(What to work on):
Return all of the material exactly; no line may be dropped.

(Exercise input):

——————

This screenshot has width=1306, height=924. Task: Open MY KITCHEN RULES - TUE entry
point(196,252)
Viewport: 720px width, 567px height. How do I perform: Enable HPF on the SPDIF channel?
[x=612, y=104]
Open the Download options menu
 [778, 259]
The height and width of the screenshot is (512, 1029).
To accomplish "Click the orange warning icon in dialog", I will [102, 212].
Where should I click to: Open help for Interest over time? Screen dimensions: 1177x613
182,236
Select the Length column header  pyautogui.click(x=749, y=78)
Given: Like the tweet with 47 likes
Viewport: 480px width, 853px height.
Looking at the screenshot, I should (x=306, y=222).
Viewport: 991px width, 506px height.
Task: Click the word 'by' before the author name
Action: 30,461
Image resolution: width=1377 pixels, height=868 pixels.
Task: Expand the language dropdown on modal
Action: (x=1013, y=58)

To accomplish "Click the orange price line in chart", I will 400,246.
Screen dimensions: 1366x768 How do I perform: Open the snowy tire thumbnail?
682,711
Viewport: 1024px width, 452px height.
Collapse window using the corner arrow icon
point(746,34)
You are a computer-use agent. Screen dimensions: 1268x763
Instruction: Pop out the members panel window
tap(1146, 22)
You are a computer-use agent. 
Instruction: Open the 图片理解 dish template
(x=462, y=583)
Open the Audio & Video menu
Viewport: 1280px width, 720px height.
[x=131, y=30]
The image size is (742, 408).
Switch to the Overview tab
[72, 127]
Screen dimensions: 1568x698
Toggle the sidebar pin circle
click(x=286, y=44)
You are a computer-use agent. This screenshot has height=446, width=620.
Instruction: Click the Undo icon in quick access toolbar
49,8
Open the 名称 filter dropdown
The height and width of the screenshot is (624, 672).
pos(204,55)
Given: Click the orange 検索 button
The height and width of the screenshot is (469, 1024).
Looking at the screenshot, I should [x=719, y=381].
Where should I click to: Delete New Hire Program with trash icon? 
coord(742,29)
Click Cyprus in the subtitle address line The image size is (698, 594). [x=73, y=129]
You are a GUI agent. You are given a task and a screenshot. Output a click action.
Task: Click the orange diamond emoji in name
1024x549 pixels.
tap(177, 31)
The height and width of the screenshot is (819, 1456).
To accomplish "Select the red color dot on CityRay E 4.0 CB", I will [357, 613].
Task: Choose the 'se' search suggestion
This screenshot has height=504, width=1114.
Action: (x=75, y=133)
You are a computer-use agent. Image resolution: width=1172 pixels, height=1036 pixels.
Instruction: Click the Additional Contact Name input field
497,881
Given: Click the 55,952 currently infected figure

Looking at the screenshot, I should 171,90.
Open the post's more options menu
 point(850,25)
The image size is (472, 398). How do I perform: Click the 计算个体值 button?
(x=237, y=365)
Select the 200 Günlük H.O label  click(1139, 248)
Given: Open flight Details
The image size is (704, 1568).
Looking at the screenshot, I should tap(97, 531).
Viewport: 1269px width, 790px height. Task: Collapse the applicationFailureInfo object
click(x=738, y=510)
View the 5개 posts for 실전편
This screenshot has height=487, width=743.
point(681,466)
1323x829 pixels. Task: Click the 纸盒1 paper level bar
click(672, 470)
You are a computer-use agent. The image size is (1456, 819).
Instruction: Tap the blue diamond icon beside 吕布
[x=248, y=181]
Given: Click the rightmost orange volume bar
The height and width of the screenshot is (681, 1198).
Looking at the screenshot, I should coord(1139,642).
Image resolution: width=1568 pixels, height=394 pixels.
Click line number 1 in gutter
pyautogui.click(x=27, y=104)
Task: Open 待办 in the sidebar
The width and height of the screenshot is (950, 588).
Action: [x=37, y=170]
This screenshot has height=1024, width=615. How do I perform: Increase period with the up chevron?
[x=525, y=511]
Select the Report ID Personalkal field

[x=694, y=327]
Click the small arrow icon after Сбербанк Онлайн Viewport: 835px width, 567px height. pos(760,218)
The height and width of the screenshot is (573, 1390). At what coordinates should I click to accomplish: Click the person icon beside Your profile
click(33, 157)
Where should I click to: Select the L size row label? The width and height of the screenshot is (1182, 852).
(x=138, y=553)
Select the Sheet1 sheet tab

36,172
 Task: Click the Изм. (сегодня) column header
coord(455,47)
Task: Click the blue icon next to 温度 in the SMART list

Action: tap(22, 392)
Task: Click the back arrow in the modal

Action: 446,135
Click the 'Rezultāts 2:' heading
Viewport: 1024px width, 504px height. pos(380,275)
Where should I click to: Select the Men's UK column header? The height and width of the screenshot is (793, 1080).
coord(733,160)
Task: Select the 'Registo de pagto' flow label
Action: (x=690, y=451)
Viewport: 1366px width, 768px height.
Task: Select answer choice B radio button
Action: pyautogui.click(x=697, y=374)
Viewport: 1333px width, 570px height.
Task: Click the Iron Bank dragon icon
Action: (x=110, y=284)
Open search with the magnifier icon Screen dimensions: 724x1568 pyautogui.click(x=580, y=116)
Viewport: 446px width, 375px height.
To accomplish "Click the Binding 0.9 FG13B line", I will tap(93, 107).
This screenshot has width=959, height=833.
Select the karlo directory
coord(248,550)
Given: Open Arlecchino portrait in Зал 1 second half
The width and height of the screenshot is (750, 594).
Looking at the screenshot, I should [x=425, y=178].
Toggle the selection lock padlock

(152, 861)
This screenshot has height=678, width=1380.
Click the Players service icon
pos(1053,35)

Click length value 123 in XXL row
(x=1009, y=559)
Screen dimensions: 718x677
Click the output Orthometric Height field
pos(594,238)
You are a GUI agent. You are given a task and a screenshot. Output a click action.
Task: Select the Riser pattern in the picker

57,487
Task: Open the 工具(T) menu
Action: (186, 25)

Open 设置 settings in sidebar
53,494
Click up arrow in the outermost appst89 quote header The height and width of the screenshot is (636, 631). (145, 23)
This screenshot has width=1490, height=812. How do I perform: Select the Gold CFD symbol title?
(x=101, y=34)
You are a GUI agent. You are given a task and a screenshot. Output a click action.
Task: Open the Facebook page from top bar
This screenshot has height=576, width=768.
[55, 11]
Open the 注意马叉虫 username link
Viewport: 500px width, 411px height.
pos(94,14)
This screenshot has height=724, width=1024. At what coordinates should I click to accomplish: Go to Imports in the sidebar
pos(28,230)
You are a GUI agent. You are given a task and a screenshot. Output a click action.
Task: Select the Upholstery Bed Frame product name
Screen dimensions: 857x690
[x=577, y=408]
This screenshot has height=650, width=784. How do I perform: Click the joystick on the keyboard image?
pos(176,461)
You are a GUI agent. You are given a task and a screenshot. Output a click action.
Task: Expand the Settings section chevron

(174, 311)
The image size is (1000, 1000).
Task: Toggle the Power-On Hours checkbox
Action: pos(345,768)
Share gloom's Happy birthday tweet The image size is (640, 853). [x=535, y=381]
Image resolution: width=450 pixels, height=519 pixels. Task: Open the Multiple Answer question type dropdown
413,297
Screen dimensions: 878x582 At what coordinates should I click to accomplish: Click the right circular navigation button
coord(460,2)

——————

(Reply):
This screenshot has width=1306, height=924. Task: Open MY KITCHEN RULES - TUE entry
point(196,252)
Viewport: 720px width, 567px height. How do I perform: Enable HPF on the SPDIF channel?
[x=612, y=104]
Open the Download options menu
 [778, 259]
The height and width of the screenshot is (512, 1029).
To accomplish "Click the orange warning icon in dialog", I will [102, 212].
Where should I click to: Open help for Interest over time? Screen dimensions: 1177x613
182,236
Select the Length column header  pyautogui.click(x=749, y=78)
Given: Like the tweet with 47 likes
Viewport: 480px width, 853px height.
Looking at the screenshot, I should (x=306, y=222).
Viewport: 991px width, 506px height.
Task: Click the word 'by' before the author name
Action: 30,461
Image resolution: width=1377 pixels, height=868 pixels.
Task: Expand the language dropdown on modal
Action: (x=1013, y=58)

To accomplish "Click the orange price line in chart", I will 400,246.
Screen dimensions: 1366x768 How do I perform: Open the snowy tire thumbnail?
682,711
Viewport: 1024px width, 452px height.
Collapse window using the corner arrow icon
point(746,34)
You are a computer-use agent. Screen dimensions: 1268x763
Instruction: Pop out the members panel window
tap(1146, 22)
You are a computer-use agent. 
Instruction: Open the 图片理解 dish template
(x=462, y=583)
Open the Audio & Video menu
Viewport: 1280px width, 720px height.
[x=131, y=30]
The image size is (742, 408).
Switch to the Overview tab
[72, 127]
Screen dimensions: 1568x698
Toggle the sidebar pin circle
click(x=286, y=44)
You are a computer-use agent. This screenshot has height=446, width=620.
Instruction: Click the Undo icon in quick access toolbar
49,8
Open the 名称 filter dropdown
The height and width of the screenshot is (624, 672).
pos(204,55)
Given: Click the orange 検索 button
The height and width of the screenshot is (469, 1024).
Looking at the screenshot, I should [x=719, y=381].
Where should I click to: Delete New Hire Program with trash icon? 
coord(742,29)
Click Cyprus in the subtitle address line The image size is (698, 594). [x=73, y=129]
You are a GUI agent. You are given a task and a screenshot. Output a click action.
Task: Click the orange diamond emoji in name
1024x549 pixels.
tap(177, 31)
The height and width of the screenshot is (819, 1456).
To accomplish "Select the red color dot on CityRay E 4.0 CB", I will [357, 613].
Task: Choose the 'se' search suggestion
This screenshot has height=504, width=1114.
Action: (x=75, y=133)
You are a computer-use agent. Image resolution: width=1172 pixels, height=1036 pixels.
Instruction: Click the Additional Contact Name input field
497,881
Given: Click the 55,952 currently infected figure

Looking at the screenshot, I should 171,90.
Open the post's more options menu
 point(850,25)
The image size is (472, 398). How do I perform: Click the 计算个体值 button?
(x=237, y=365)
Select the 200 Günlük H.O label  click(1139, 248)
Given: Open flight Details
The image size is (704, 1568).
Looking at the screenshot, I should tap(97, 531).
Viewport: 1269px width, 790px height. Task: Collapse the applicationFailureInfo object
click(x=738, y=510)
View the 5개 posts for 실전편
This screenshot has height=487, width=743.
point(681,466)
1323x829 pixels. Task: Click the 纸盒1 paper level bar
click(672, 470)
You are a computer-use agent. The image size is (1456, 819).
Instruction: Tap the blue diamond icon beside 吕布
[x=248, y=181]
Given: Click the rightmost orange volume bar
The height and width of the screenshot is (681, 1198).
Looking at the screenshot, I should coord(1139,642).
Image resolution: width=1568 pixels, height=394 pixels.
Click line number 1 in gutter
pyautogui.click(x=27, y=104)
Task: Open 待办 in the sidebar
The width and height of the screenshot is (950, 588).
Action: [x=37, y=170]
This screenshot has height=1024, width=615. How do I perform: Increase period with the up chevron?
[x=525, y=511]
Select the Report ID Personalkal field

[x=694, y=327]
Click the small arrow icon after Сбербанк Онлайн Viewport: 835px width, 567px height. pos(760,218)
The height and width of the screenshot is (573, 1390). At what coordinates should I click to accomplish: Click the person icon beside Your profile
click(33, 157)
Where should I click to: Select the L size row label? The width and height of the screenshot is (1182, 852).
(x=138, y=553)
Select the Sheet1 sheet tab

36,172
 Task: Click the Изм. (сегодня) column header
coord(455,47)
Task: Click the blue icon next to 温度 in the SMART list

Action: tap(22, 392)
Task: Click the back arrow in the modal

Action: 446,135
Click the 'Rezultāts 2:' heading
Viewport: 1024px width, 504px height. pos(380,275)
Where should I click to: Select the Men's UK column header? The height and width of the screenshot is (793, 1080).
coord(733,160)
Task: Select the 'Registo de pagto' flow label
Action: (x=690, y=451)
Viewport: 1366px width, 768px height.
Task: Select answer choice B radio button
Action: pyautogui.click(x=697, y=374)
Viewport: 1333px width, 570px height.
Task: Click the Iron Bank dragon icon
Action: (x=110, y=284)
Open search with the magnifier icon Screen dimensions: 724x1568 pyautogui.click(x=580, y=116)
Viewport: 446px width, 375px height.
To accomplish "Click the Binding 0.9 FG13B line", I will tap(93, 107).
This screenshot has width=959, height=833.
Select the karlo directory
coord(248,550)
Given: Open Arlecchino portrait in Зал 1 second half
The width and height of the screenshot is (750, 594).
Looking at the screenshot, I should [x=425, y=178].
Toggle the selection lock padlock

(152, 861)
This screenshot has height=678, width=1380.
Click the Players service icon
pos(1053,35)

Click length value 123 in XXL row
(x=1009, y=559)
Screen dimensions: 718x677
Click the output Orthometric Height field
pos(594,238)
You are a GUI agent. You are given a task and a screenshot. Output a click action.
Task: Select the Riser pattern in the picker

57,487
Task: Open the 工具(T) menu
Action: (186, 25)

Open 设置 settings in sidebar
53,494
Click up arrow in the outermost appst89 quote header The height and width of the screenshot is (636, 631). (145, 23)
This screenshot has width=1490, height=812. How do I perform: Select the Gold CFD symbol title?
(x=101, y=34)
You are a GUI agent. You are given a task and a screenshot. Output a click action.
Task: Open the Facebook page from top bar
This screenshot has height=576, width=768.
[55, 11]
Open the 注意马叉虫 username link
Viewport: 500px width, 411px height.
pos(94,14)
This screenshot has height=724, width=1024. At what coordinates should I click to accomplish: Go to Imports in the sidebar
pos(28,230)
You are a GUI agent. You are given a task and a screenshot. Output a click action.
Task: Select the Upholstery Bed Frame product name
Screen dimensions: 857x690
[x=577, y=408]
This screenshot has height=650, width=784. How do I perform: Click the joystick on the keyboard image?
pos(176,461)
You are a GUI agent. You are given a task and a screenshot. Output a click action.
Task: Expand the Settings section chevron

(174, 311)
The image size is (1000, 1000).
Task: Toggle the Power-On Hours checkbox
Action: pos(345,768)
Share gloom's Happy birthday tweet The image size is (640, 853). [x=535, y=381]
Image resolution: width=450 pixels, height=519 pixels. Task: Open the Multiple Answer question type dropdown
413,297
Screen dimensions: 878x582 At what coordinates should I click to accomplish: Click the right circular navigation button
coord(460,2)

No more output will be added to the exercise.